Scrambling of IDs refers to the process of converting the original admin IDs (as used in the raw data) into the pseudonymous dataset IDs, as described above. Scrambling of IDs is therefore a routine part of dataset construction, and is included in the scripts used to make the TEDS datasets.

Because this data dictionary is widely shared, as are the TEDS analysis datasets, the actual algorithm for scrambling IDs (in the form of a syntax or script) is not shown here. This is to help protect the confidentiality of the TEDS twins and parents whose data are in the datasets. The detailed algorithm is no longer shared with researchers.
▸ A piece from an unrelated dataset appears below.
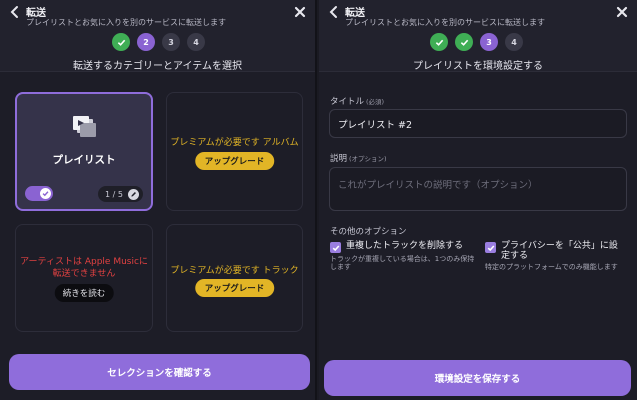  I want to click on playlist-icon, so click(84, 126).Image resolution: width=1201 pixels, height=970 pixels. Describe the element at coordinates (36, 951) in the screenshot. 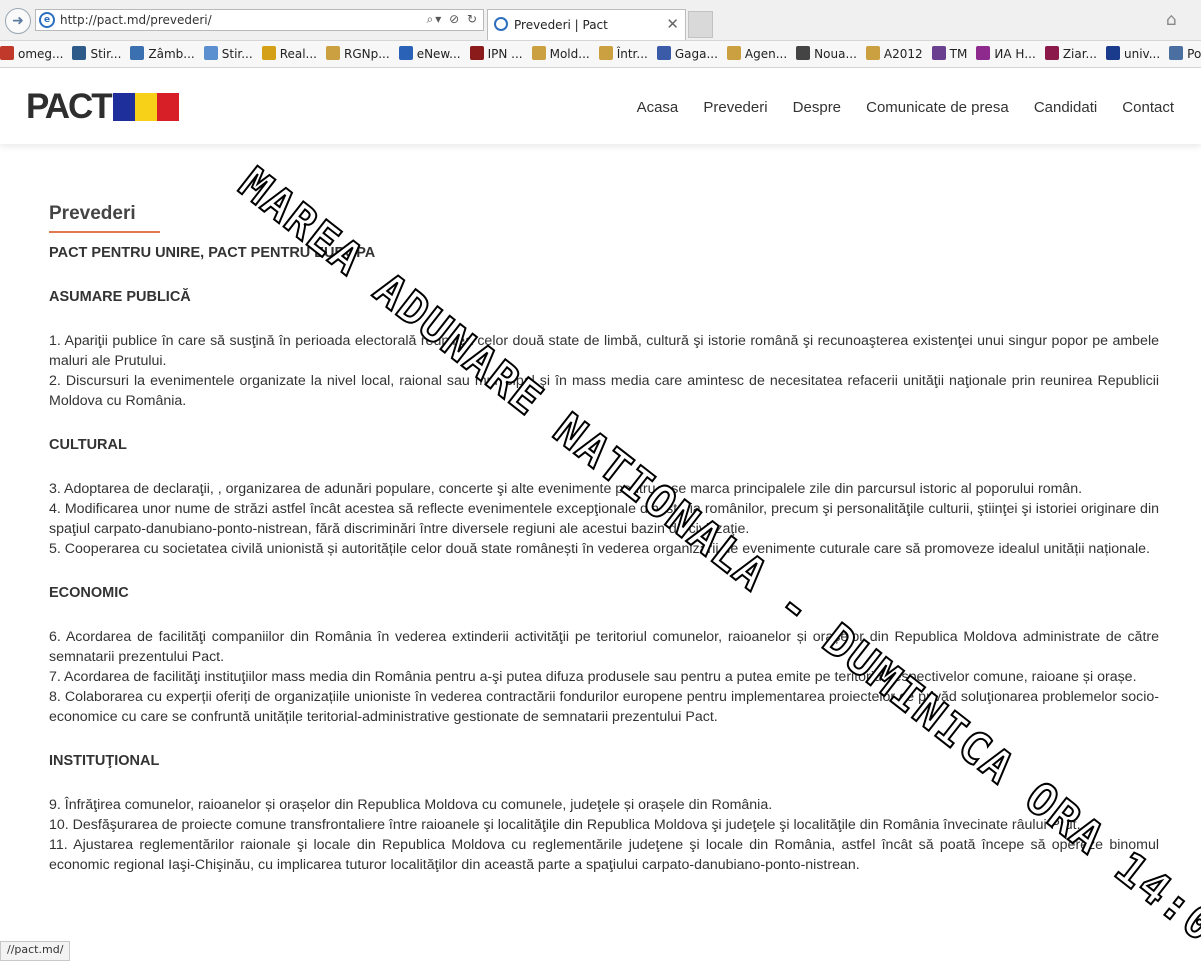

I see `status-bar-url: //pact.md/` at that location.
The essential properties of the scrambling algorithm are:

It is reversible.
It converts a value of FamilyID into a value of id_fam. Both values are unique to a specific TEDS family.
For twin data, the algorithm also creates a value of id_twin by appending the twin order (1=elder or 2=younger) to the end of the value of id_fam. Hence, each value of id_twin is unique to a specific TEDS twin.
The algorithm is guaranteed to work for the fixed range of FamilyID values (roughly 1200 to 36000). For ID values outside this range, the algorithm may not generate unique values of id_fam.

The scrambling algorithm is a fairly simple form of encryption, which can be encoded in a syntax or script. The mechanism of the algorithm includes a sequence of steps, which are not described here for reasons of data protection. The algorithm effectively achieves the aim of disguising an original value of FamilyID, such that it is not in any way recognisable from the value of id_fam into which it is converted: the length is typically different, and some or all of the component digits are different.

Unscrambling IDs

This is the reverse of the scrambling algorithm. It converts values of id_fam (or id_twin) back into the original values of FamilyID. This is effectively achieved by reversing the steps of the scrambling algorithm.

Unscrambling of IDs may be needed for specific admin or research purposes, to identify individual twins or families whose data are of interest in any way, or for checking anomalies in the data, and so on. This unscrambling may be done under the control of the TEDS data manager, but the process is not made available to researchers.